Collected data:
--- START ---

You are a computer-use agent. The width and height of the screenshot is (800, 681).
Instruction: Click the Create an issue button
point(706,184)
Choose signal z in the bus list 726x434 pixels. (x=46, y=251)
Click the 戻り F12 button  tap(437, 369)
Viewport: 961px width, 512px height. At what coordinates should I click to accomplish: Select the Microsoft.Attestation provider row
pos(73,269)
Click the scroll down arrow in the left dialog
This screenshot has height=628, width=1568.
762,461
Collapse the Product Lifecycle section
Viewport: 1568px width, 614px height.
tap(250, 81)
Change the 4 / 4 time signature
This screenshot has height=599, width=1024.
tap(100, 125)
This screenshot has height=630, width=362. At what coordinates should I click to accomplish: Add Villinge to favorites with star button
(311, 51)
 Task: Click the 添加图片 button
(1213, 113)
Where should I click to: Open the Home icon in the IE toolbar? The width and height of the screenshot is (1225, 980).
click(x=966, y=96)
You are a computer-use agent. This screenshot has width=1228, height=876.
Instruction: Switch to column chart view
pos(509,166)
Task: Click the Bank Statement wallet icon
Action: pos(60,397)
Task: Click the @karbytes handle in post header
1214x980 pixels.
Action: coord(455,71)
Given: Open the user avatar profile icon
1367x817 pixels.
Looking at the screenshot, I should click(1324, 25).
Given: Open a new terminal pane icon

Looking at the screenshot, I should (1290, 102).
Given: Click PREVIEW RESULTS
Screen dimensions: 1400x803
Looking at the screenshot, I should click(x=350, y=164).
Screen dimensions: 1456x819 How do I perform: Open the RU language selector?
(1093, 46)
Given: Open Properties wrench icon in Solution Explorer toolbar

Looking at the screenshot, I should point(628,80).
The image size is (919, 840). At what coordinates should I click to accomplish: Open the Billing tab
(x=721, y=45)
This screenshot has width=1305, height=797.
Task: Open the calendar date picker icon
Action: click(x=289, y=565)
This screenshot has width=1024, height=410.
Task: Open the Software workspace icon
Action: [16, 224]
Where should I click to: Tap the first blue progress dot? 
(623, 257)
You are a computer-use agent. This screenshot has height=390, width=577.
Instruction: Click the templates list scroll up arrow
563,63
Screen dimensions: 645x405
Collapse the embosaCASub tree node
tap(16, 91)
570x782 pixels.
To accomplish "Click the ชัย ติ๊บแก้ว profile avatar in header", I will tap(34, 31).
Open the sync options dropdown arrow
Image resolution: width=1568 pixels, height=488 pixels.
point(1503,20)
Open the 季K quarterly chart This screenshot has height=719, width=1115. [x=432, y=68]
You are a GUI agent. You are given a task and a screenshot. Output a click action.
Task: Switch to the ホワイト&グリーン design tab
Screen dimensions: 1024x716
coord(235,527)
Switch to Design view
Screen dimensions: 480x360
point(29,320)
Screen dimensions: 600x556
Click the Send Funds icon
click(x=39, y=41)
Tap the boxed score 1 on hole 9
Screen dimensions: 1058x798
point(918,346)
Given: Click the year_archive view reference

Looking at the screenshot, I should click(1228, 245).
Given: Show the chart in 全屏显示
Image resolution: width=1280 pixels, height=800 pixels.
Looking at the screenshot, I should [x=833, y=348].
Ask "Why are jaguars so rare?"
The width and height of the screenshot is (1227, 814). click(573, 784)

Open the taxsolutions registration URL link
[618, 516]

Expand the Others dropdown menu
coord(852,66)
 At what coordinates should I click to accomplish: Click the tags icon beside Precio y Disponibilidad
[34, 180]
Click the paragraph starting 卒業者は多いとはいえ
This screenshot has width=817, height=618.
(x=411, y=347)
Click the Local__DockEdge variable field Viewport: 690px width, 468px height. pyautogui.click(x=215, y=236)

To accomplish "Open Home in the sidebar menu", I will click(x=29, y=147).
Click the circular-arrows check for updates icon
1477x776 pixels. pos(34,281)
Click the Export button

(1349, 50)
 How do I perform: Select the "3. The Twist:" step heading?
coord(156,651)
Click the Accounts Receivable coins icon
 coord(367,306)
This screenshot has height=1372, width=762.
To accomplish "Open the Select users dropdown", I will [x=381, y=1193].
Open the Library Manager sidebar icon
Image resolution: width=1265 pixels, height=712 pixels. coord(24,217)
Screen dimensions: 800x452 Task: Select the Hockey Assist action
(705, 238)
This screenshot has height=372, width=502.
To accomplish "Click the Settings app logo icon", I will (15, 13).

--- END ---

• [What to produce] Each line that holds the word "header" should be extracted from the records.

• [Completed task]
Task: Click the @karbytes handle in post header
To accomplish "Click the ชัย ติ๊บแก้ว profile avatar in header", I will tap(34, 31).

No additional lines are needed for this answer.